Descrição de chapéu Análise Cenários 2019-2020

No Brasil, o futuro é duvidoso e o passado é incerto

Chegaremos ao novo ano melhores do que entramos no ano velho?

Michel Temer recebe Jair Bolsonaro na rampa do Planalto, em Brasília, no primeiro dia de 2019, para a cerimônia de posse do presidente eleito - Alexa Salomão/Folhapress

No Brasil, o futuro é duvidoso e o passado é incerto. Tanto que até a autoria da frase "No Brasil até o passado é incerto" é duvidosa —ora atribuída ao ex-ministro Pedro Malan, ora ao ex-presidente do BC Gustavo Loyola, ambos da gestão FHC.

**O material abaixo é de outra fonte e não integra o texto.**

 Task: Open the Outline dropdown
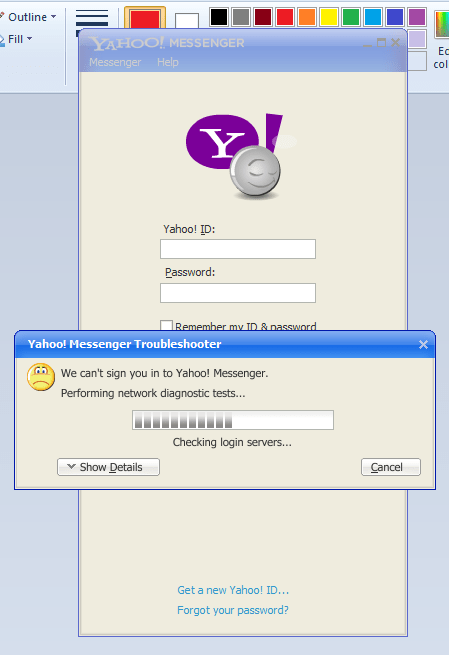(x=29, y=17)
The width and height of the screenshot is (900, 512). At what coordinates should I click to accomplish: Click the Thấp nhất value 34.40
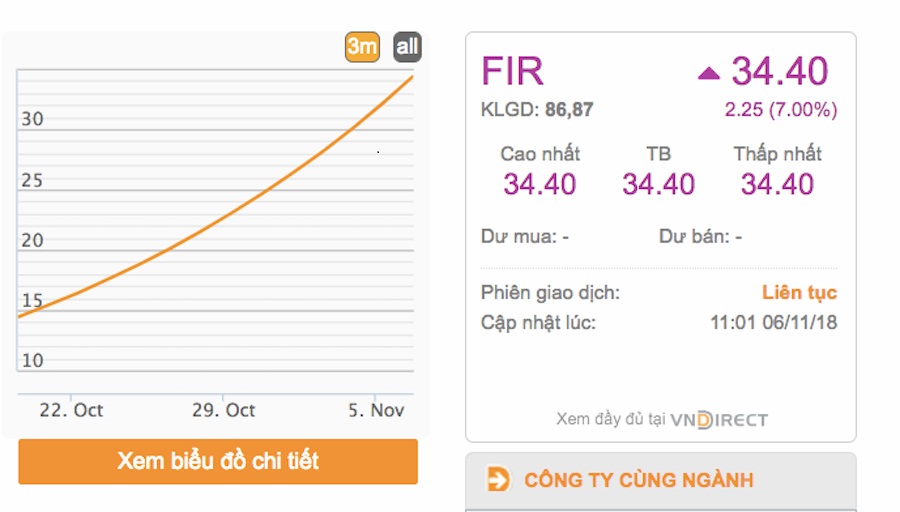pos(777,184)
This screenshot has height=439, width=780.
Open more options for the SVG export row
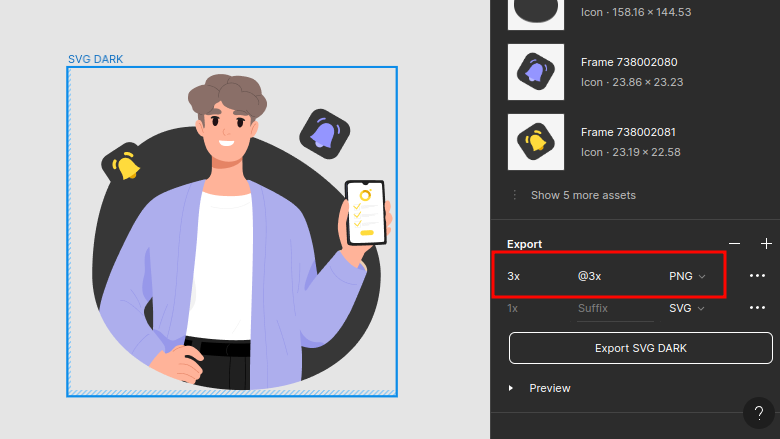click(x=757, y=308)
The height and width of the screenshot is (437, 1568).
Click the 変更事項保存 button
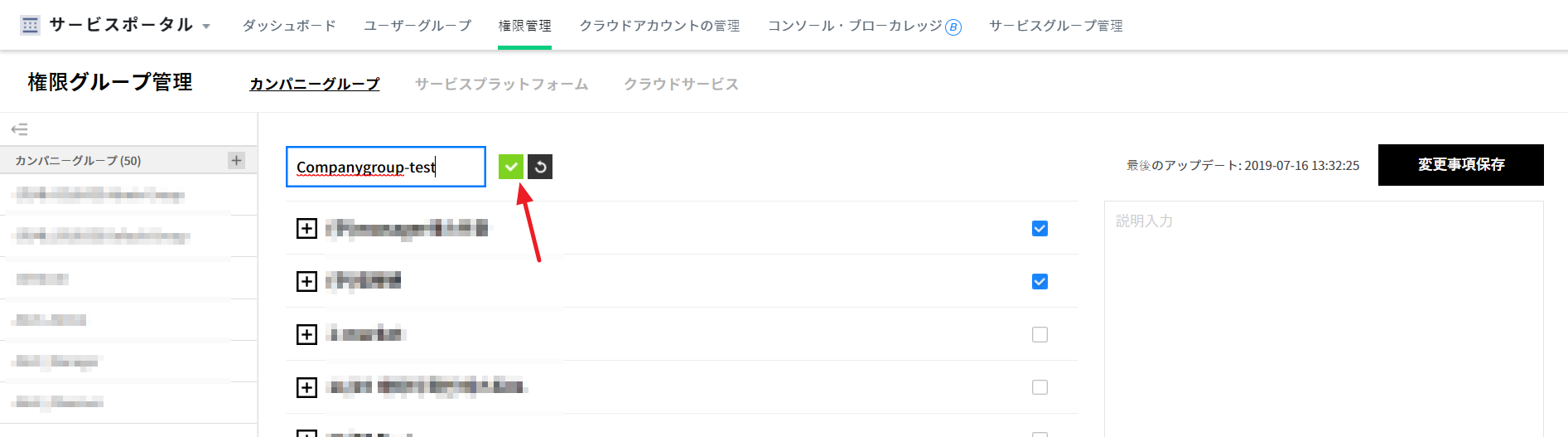point(1460,165)
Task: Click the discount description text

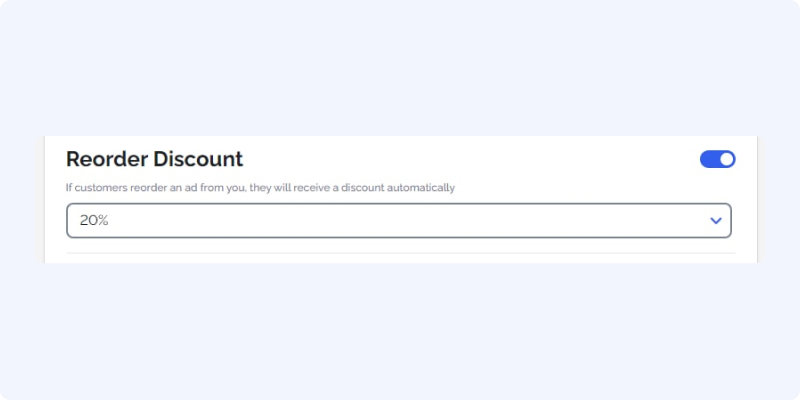Action: click(x=260, y=188)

Neste espaço, no ano passado, havia dez previsões/desejos. Findo 2019, seis não se confirmaram, dois se realizaram em termos e dois deram certo. Respectivamente:

→ Jair Bolsonaro seguiu sua retórica extremista de campanha; o presidente não governou para os 210 milhões de brasileiros, mas para sua base; muros não foram derrubados no mundo; a onda conservadora tentou calar a voz das minorias; a preocupação com a segurança pública atropelou as liberdades individuais; o mundo digital seguiu no Velho Oeste, em terra sem lei;

→ A economia voltou a crescer timidamente, juros e inflação caíram, mas o desemprego persiste; mesmo com os excessos revelados pela Vaza Jato, a corrupção parece ter diminuído, mas não a incompetência na gestão pública;

→ A reforma da Previdência foi aprovada; e o jornalismo profissional seguiu sendo valorizado, ao menos por aqueles comprometidos com a defesa do consenso iluminista, dos valores democráticos e da liberdade de expressão.

Também os números jogam na confusão. Os anos 10 acabam neste 31 de dezembro. A nova década não começa no dia 1º de janeiro de 2020, como anda se dizendo e escrevendo, mas um ano depois.

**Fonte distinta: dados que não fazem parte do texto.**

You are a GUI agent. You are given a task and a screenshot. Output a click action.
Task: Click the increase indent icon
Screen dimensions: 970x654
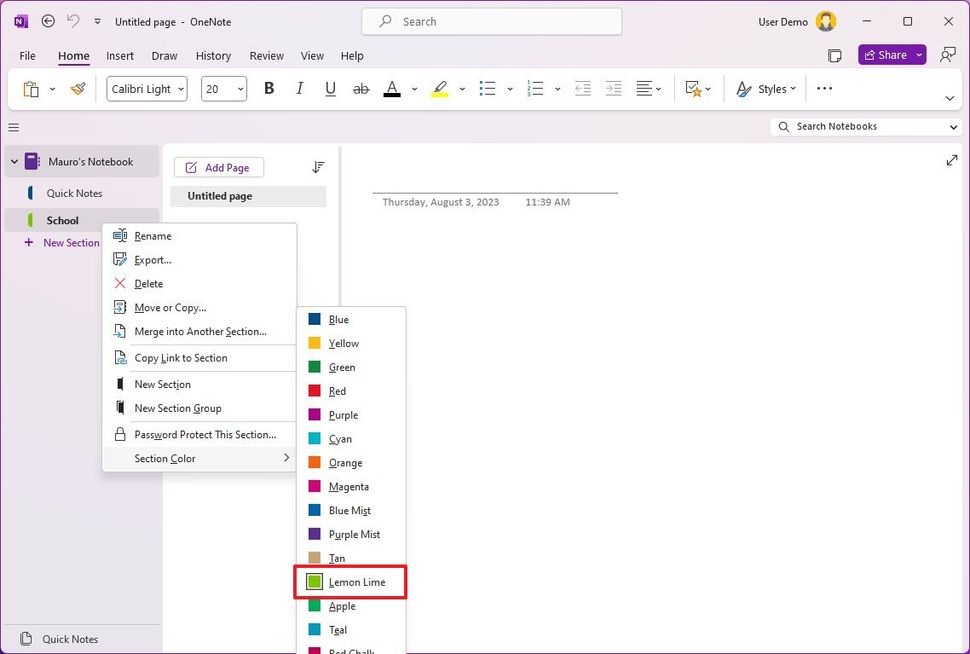[613, 89]
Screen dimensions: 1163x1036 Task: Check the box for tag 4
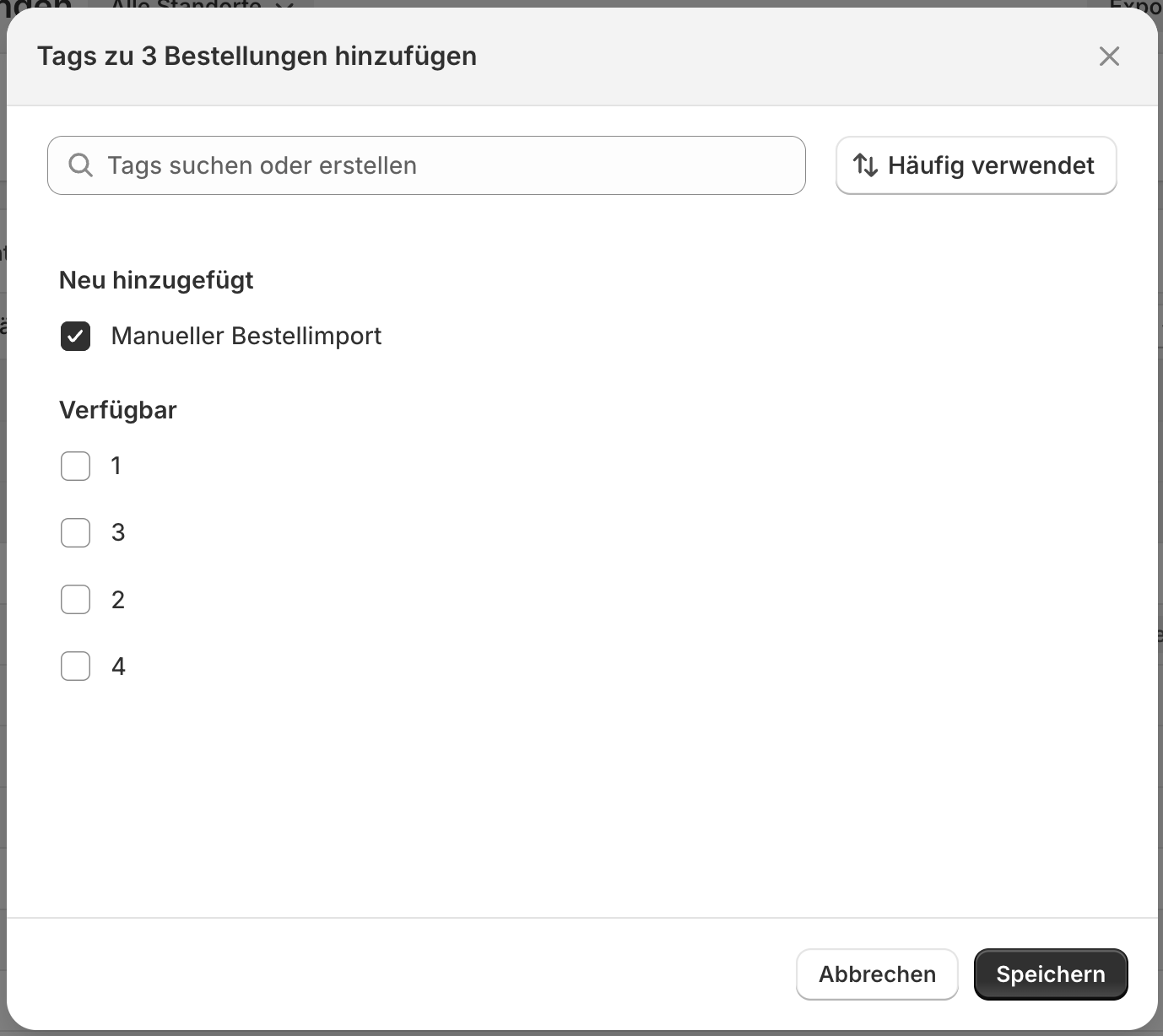click(x=75, y=666)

Teremos um dia capicua, que pode ser lido da esquerda para a direita e da direita para a esquerda: 02/2/20, que cai num domingo. Dezessete dias depois, em 19 de fevereiro, a Folha inicia a contagem regressiva para o seu centenário.

Chegaremos ao novo ano melhores do que entramos no ano velho?

Não se o critério é ambiental. O início da gestão Bolsonaro aumentou em 30% o desmate da Amazônia, até novembro. Também não se a régua for a política externa, que virou uma biruta comandada por fundamentalistas. Na tentativa de desaparelhar, a Cultura foi aparelhada com o sinal inverso —e desmontada no processo.

Mas a jovem democracia brasileira passou por um de seus principais testes de estresse em mais de 30 anos e sobreviveu. Os freios e contrapesos funcionaram quando acionados. Medidas provisórias e projetos de lei exóticos foram derrubados no Congresso ou anulados nos tribunais. As reformas avançam. A economia parece sair do buraco.

É preciso, porém, seguir vigiando.

Pesquisa Datafolha publicada no dia 8 de dezembro mostrou que 8 de cada 10 brasileiros desconfiam sempre ou quase sempre do que Jair Bolsonaro diz. Mesmo entre os eleitores bolsonaristas, 6 em cada 10 não confiam nunca ou quase nunca nessas falas.

Eles terão neste jornal um aliado para checar a veracidade das declarações presidenciais e a pertinência de seus atos, assim como as de todos os principais atores dos poderes constituídos, sejam quais forem seus partidos ou posição política.